● Page excerpt
Geneva Lakes Produce, from asparagus to zucchini

June 1, 2012

Story & Photo By Sheila Julson

Flowers, fruit, vegetables, pumpkins—Geneva Lakes Produce does it all.

Scott Koster has owned Geneva Lakes Produce in Burlington, Wis. since 1987, and grows everything from asparagus to zucchini.

The farm is comprised of 150 acres. Koster owns 4.8 acres and rents the other acreage from neighboring retired farmers. Koster also barters. Neighbor Judy lets Koster use some of her land in exchange for his plowing services.

Koster worked on his grandfather’s farm in Illinois, which specialized in gladioli. Koster left farming when his parents told him to “go to college and get a real job.” He became a salesperson for Pioneer seed company, but his passion for farming drew him back.

—photo Sheila Julson

Koster runs the farm and his five children help. His son Jordan recently graduated from UW-Platteville with a degree in agriculture and will join the Geneva Lakes Produce team. Koster’s wife Jackie used to farm, but grew tired of the hours and went back to social work.

Koster has been selling his produce at the South Milwaukee Farmers Market for about three years. His farm also has a presence at 16 farmers markets in Wisconsin and Illinois, and a farm stand at the intersection of Highways 120 and 11 where they sell flowers and produce. Koster said he tried community supported agriculture (CSA) ventures in the past, but “rather than give customers whatever I have, I’d rather have them come to the market and choose what they’d like to have.” He also has some wholesale customers.

The farm produces flowers early in the season, followed by vegetables. They also grow hay, which Koster said provides winter income.

● Work instruction A
Write out the passage of the Geneva Lakes Produce profile starting with "Koster worked on" and going on through "to social work.".
● Work instruction B
Rewrite the paragraph of the Geneva Lakes Produce profile that begins "Koster has been selling his produce" as a short bulleted list that keeps its main facts.
● Work instruction C
Supply the next part of the Geneva Lakes Produce profile, continuing after its final sentence.

(Data entries)
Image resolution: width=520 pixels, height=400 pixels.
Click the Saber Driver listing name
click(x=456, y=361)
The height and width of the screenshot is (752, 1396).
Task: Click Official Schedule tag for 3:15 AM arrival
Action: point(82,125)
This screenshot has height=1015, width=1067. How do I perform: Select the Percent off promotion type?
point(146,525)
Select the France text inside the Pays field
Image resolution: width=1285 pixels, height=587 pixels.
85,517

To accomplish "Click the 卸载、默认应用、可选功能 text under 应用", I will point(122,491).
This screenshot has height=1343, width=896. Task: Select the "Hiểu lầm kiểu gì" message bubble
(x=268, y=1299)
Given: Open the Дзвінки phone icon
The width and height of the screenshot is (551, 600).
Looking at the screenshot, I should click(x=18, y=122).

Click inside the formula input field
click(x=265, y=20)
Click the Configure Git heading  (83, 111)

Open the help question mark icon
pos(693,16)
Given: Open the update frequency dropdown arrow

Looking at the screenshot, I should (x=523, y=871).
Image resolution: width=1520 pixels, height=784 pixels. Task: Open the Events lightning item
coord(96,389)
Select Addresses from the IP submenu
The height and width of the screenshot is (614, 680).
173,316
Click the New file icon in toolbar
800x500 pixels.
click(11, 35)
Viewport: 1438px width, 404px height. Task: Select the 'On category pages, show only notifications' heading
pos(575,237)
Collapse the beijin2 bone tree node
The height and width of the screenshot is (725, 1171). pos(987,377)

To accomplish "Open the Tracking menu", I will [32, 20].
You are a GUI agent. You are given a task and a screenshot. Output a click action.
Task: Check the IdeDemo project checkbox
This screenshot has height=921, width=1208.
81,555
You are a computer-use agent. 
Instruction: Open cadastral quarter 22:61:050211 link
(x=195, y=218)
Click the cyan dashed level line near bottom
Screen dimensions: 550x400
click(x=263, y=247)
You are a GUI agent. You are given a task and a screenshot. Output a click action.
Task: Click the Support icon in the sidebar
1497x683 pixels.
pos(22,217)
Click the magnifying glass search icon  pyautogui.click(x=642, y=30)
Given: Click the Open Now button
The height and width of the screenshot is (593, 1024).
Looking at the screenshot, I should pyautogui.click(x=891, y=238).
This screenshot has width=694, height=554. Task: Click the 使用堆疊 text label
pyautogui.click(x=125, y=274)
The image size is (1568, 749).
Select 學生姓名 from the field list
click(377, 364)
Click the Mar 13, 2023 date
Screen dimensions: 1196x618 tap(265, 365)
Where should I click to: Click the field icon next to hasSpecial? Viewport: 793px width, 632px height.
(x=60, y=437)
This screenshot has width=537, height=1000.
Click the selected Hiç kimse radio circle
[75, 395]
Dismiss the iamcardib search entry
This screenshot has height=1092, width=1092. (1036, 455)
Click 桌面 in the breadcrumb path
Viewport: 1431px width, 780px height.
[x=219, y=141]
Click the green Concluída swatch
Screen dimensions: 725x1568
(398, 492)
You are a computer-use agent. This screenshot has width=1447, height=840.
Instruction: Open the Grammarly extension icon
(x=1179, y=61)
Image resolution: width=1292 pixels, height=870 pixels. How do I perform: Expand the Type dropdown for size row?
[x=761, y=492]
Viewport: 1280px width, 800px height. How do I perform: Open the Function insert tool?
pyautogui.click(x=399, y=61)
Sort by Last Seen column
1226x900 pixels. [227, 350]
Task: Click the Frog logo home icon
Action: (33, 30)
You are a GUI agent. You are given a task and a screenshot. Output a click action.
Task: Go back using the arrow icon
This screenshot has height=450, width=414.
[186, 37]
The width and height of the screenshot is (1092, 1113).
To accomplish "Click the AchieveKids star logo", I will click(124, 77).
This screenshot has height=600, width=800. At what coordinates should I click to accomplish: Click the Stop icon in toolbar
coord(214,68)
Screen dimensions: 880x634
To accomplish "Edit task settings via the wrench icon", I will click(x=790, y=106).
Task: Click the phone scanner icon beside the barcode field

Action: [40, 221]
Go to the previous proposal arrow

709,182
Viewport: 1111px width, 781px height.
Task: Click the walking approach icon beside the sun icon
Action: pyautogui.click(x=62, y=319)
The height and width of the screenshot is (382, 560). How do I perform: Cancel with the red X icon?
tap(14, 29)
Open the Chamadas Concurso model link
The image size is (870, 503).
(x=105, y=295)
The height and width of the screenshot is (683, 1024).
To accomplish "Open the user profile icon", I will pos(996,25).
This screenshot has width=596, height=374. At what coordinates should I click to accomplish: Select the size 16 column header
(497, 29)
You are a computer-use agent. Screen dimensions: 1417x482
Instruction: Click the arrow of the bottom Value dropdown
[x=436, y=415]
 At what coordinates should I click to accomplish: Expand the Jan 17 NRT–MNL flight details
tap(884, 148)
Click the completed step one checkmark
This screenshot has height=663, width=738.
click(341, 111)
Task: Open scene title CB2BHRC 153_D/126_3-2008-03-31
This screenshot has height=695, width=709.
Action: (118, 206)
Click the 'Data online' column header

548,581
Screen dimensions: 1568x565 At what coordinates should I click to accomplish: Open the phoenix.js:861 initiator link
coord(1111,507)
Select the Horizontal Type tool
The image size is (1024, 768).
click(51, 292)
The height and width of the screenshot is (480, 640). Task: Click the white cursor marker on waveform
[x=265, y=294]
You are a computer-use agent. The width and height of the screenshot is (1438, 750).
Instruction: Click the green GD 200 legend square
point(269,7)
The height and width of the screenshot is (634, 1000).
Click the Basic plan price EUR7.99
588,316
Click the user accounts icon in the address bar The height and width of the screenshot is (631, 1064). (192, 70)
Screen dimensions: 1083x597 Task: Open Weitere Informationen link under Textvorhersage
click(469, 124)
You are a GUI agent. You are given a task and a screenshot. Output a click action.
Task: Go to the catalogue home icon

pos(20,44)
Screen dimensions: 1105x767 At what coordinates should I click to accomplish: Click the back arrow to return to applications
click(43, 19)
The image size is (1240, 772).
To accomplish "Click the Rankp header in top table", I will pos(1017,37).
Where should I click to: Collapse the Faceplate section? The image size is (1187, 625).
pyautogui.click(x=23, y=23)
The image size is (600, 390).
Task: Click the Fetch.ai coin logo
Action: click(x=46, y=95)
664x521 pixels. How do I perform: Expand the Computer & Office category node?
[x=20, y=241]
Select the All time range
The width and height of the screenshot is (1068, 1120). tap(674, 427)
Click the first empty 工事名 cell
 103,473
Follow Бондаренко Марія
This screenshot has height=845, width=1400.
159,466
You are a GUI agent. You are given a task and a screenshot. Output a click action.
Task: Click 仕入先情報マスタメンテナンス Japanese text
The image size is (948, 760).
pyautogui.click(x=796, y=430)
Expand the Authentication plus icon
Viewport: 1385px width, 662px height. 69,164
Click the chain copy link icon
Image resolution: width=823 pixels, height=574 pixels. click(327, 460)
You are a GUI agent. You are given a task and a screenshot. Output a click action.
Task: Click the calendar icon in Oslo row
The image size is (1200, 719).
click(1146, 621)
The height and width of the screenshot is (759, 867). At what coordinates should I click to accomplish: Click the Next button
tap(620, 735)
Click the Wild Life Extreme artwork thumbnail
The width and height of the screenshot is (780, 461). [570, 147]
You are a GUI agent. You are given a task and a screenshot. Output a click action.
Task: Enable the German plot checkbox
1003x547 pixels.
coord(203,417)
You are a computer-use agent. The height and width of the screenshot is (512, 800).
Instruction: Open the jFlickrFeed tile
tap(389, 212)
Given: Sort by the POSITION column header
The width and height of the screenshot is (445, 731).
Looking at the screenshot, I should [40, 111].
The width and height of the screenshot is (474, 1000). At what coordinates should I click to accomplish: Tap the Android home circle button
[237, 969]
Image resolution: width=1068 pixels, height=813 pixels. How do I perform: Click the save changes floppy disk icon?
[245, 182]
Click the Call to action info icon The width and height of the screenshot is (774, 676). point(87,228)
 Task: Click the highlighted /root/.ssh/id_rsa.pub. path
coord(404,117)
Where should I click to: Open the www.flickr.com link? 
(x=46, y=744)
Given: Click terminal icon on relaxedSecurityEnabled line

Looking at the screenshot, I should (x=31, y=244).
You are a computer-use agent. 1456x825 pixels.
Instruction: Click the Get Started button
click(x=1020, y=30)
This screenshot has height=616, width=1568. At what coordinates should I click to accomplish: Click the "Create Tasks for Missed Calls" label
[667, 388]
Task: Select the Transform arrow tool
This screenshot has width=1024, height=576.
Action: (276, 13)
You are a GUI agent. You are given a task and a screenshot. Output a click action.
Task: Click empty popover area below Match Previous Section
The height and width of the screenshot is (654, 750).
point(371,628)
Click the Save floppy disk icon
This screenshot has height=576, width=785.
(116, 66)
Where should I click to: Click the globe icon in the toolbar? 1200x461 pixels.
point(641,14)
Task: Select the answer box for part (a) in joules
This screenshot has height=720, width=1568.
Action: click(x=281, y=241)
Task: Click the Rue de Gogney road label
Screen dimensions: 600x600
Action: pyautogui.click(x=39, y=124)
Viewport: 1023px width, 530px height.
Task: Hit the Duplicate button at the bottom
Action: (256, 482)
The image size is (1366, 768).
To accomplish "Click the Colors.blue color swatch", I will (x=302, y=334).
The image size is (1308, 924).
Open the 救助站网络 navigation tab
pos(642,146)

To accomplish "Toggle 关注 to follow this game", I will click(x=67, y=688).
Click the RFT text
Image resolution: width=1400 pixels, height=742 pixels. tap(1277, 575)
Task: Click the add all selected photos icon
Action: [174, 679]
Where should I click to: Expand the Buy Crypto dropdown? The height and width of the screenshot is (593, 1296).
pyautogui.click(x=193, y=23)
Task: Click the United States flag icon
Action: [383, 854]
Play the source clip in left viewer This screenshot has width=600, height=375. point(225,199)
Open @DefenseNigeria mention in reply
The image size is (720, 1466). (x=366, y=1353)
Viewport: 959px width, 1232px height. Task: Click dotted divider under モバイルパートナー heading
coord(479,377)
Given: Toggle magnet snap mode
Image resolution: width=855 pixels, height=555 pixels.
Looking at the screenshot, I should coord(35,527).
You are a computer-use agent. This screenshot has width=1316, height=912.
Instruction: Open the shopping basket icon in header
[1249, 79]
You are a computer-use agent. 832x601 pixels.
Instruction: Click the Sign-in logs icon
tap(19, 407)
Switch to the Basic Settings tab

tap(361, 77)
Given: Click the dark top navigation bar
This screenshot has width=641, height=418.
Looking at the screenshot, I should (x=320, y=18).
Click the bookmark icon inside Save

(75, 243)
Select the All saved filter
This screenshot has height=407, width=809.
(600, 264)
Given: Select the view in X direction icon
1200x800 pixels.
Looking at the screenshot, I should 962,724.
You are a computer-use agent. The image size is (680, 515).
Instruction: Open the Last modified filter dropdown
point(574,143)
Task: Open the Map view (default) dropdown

● Exercise answer A
Koster worked on his grandfather’s farm in Illinois, which specialized in gladioli. Koster left farming when his parents told him to “go to college and get a real job.” He became a salesperson for Pioneer seed company, but his passion for farming drew him back.

—photo Sheila Julson

Koster runs the farm and his five children help. His son Jordan recently graduated from UW-Platteville with a degree in agriculture and will join the Geneva Lakes Produce team. Koster’s wife Jackie used to farm, but grew tired of the hours and went back to social work.

● Exercise answer B
- Koster has sold produce at the South Milwaukee Farmers Market for about three years.
- The farm is at 16 farmers markets in Wisconsin and Illinois.
- A farm stand at the intersection of Highways 120 and 11 sells flowers and produce.
- Koster tried community supported agriculture (CSA) ventures in the past but prefers that customers come to the market and choose what they want.
- He also has some wholesale customers.

● Exercise answer C
While many Wisconsinites enjoyed the mild winter and warm spring, Koster predicts pests will be problematic this year because there was no harsh winter to kill bugs. Dealing with wild weather swings is one of the biggest challenges for farmers. “The weather is like a roller coaster. Learn not to throw up, and you’re fine,” he said.

Many small farmers use organic methods; however, while Koster said he respects organic farmers, he’s not afraid to integrate modern farming methods. He occasionally sprays insecticides, but “only when we have to,” he said. “The crops need to be taken care of. It’s just like taking medicine, but only when you’re sick.” He uses an integrated pest management system that according to Koster is an environmentally sensitive method of managing pest damage, with the least possible risk to people and the environment.

Koster uses hoop houses, a fairly new development in Wisconsin agriculture. The structures are made of heavy plastic wrap stretched over tubing. The sun’s radiation heats the interior. Hoop houses can significantly extend the growing season by sheltering seedlings and plants. The plastic sides can be rolled up to cool the houses when needed. Koster said Geneva Lakes Produce has used hoop houses for about two years. He heats his greenhouses with wood stoves. Koster also uses black plastic mulch to reduce weeds and protect young tomato plants and roses.

Willingness to try new things and be creative is crucial to keeping a small farm afloat, especially when one has to compete with commercial agriculture. “Big ag has advantages such as GPS tractors that maneuver themselves. I have a 1950s tractor,” Koster said, as he pointed to the rustic tractor his son, Corban, drove through the leek field.

Koster understands how families struggle in today’s economy, which creates another challenge for small farmers: educating consumers about why it is more socially responsible to buy from small farmers than to buy “Walmart’s $1.99 strawberries.”

Knowing your farmer is a bonus. “I grew it, I picked it. If someone gets a bad melon, they can come back to the market next week, and we’ll talk about it,” Koster said.

He receives calls about once a week from farmers-market organizers who invite him to be a vendor. He’s willing to try new markets, but pointed out that while farmers markets help fill a demand for good food, an over-saturation of markets could also be a problem for small farmers, as they may cut one another out.

Yet despite slim profits, no health insurance, and a work schedule that can extend beyond 80 hours a week—or “working until you drop,” Koster said the passion for farming drives him. “You just gotta love what you do.”